I wouldn't have given either an award for prose. What award did they win?
 
Last edited:
This is the sort of discussion I try to avoid because I find it very subjective. What I consider great, or even good writing, when it comes to fiction, someone else might not. So I usually keep the labeling to factors of readability. Are there errors? Is the prose flat? Did I like it? And I try to remember that the labeling is mine and applies to what I like and don't like.

I don't like a lot of literature people have labeled great? Does that mean they are or aren't "great"? I leave it to folks to decide for themselves, which is why I think people should be exposed to the broadest range of reading material available.
 
Okay, passage one is taken from Orson Scott Card's Ender's Game, which in addition to being one of the biggest selling SF novels in history also won both the Hugo and Nebula awards in the mid eighties. Given that there have been very few dual-award winning SF novels over the years it's reasonably safe to argue that OSC probably did something right when he put this story together. The book has spawned half-a-dozen sequels which have met with mixed receptions.

For those who aren't familiar with Ender's Game let me say first that it, like Harry Potter, is one of those rare and remarkable books which can be appreciated by both adults and children. Unlike Potter however, EG has a nasty streak that gets even nastier as the pages are turned. It is, quite possibly, one of the most disturbing pieces of SF ever put into print.

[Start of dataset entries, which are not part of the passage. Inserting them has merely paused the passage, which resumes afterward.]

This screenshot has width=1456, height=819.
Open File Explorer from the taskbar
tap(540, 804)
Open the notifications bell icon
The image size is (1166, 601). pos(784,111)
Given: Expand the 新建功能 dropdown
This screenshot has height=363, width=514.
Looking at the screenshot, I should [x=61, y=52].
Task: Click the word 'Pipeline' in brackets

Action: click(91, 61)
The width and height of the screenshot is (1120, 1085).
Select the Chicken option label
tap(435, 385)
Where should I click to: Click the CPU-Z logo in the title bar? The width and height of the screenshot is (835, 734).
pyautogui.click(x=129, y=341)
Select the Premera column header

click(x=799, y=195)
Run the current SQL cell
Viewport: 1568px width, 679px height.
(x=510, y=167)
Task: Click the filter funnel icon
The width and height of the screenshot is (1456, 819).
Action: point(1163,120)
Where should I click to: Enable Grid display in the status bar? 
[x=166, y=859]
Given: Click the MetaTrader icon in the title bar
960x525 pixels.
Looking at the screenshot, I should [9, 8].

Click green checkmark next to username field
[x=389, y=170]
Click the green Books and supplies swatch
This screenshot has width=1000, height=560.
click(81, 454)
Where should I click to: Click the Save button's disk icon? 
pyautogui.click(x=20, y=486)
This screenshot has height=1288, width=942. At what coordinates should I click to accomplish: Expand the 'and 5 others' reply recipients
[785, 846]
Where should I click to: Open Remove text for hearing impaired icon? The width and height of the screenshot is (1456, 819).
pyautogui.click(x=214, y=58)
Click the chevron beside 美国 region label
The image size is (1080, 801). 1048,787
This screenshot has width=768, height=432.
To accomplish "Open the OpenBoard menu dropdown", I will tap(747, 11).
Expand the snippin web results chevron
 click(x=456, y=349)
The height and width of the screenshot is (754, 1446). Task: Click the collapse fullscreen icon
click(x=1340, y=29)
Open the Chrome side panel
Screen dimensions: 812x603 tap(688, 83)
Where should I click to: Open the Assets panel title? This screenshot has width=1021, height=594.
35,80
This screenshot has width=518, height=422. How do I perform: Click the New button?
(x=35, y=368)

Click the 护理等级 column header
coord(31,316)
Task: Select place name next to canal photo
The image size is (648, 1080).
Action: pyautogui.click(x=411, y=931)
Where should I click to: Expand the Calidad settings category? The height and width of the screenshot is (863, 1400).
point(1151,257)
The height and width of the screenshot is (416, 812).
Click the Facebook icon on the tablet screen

The second passage is taken from John le Carre's The Spy Who Came In From The Cold, a tale which many regard as being the legendary spy writer's finest achievement. I don't agree with this opinion (the shortness of the chapters and the book itself means that his remarkable talent for construct mesmerizing sequences of dialogue is somewhat shackled) but that's for another debate.

I think it's interesting to note the differing attitudes toward violence and how it is portrayed by both authors. From the very beginning it's obvious that Card doesn't believe in leaving anything to the imagination. Claret is sprayed, ribs are smashed and testicles crushed in what seems like a sadistic orgy of blood-spattered gore which, I suspect, Card not only agrees with but longs to jump into.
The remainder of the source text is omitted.